Archive for the ‘Financial Advisor’ Category

SEC Sanctions MI Broker for Bilking Elderly Investors

June 5, 2013

The Securities and Exchange Commission has imposed a fine and a cease-and-desist order against Lewis J. Hunter for defrauding elderly clients of over $300,000.

In September 2010 and February 2011, the SEC found that Hunter recommended to two long-time elderly clients that they make a $250,000 investment in a Canadian bank. Hunter repeatedly assured the clients that the investment was guaranteed and provided the clients with Guaranteed Investment Certificates (GICs) from the bank. The GICs were purportedly issued by HSBC Bank Canada and guaranteed 15% monthly interest payments for two years.

However, Hunter fabricated the GICs and used the clients’ money to pay various personal and business expenses, the SEC says.

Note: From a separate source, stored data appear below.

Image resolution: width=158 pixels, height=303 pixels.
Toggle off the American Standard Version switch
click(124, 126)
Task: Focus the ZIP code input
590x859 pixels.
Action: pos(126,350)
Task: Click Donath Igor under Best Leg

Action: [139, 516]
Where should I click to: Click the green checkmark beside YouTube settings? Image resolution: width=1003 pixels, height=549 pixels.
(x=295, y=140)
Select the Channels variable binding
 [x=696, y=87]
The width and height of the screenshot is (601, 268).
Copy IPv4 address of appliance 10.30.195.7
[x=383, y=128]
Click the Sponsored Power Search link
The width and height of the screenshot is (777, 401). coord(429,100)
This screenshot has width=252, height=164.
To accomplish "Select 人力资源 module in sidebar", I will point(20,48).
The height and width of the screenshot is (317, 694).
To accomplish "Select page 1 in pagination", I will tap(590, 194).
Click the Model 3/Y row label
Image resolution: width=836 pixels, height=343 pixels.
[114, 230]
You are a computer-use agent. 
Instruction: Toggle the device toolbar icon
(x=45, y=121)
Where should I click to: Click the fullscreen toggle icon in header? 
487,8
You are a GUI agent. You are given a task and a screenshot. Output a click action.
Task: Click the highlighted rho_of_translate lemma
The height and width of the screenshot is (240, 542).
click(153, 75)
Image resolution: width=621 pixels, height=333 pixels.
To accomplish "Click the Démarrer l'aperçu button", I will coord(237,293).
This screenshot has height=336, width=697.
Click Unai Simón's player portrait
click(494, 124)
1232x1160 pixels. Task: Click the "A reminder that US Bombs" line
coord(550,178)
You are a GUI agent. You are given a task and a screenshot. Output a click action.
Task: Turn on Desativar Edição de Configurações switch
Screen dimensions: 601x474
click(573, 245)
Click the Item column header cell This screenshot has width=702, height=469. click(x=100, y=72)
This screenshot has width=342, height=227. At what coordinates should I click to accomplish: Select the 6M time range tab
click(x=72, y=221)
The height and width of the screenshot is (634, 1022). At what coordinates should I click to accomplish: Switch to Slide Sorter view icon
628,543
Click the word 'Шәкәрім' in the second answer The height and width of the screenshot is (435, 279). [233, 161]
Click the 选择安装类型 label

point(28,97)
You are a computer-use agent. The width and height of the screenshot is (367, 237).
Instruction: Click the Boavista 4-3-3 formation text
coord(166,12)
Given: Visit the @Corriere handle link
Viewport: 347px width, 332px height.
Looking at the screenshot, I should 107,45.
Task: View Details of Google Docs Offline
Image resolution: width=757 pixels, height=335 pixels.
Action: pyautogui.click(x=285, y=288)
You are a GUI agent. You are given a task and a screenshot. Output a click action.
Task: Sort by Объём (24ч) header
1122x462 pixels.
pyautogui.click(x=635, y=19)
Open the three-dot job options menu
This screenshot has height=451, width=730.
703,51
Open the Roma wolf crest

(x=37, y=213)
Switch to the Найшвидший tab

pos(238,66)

In addition, Hunter used the clients’ own funds to make the 15% interest payments the clients expected to receive from the investment. Hunter also used the clients’ own funds to repay a personal loan the clients had made to Hunter.

In a separate instance, Hunter persuaded a third long-time elderly client to make a $54,000 investment in U.S. Bank, the SEC found. Hunter guaranteed the client that he would not lose any money. However, Hunter never invested the money and instead used the funds to repay the personal loan he had taken with the first clients and for other personal and business expenses.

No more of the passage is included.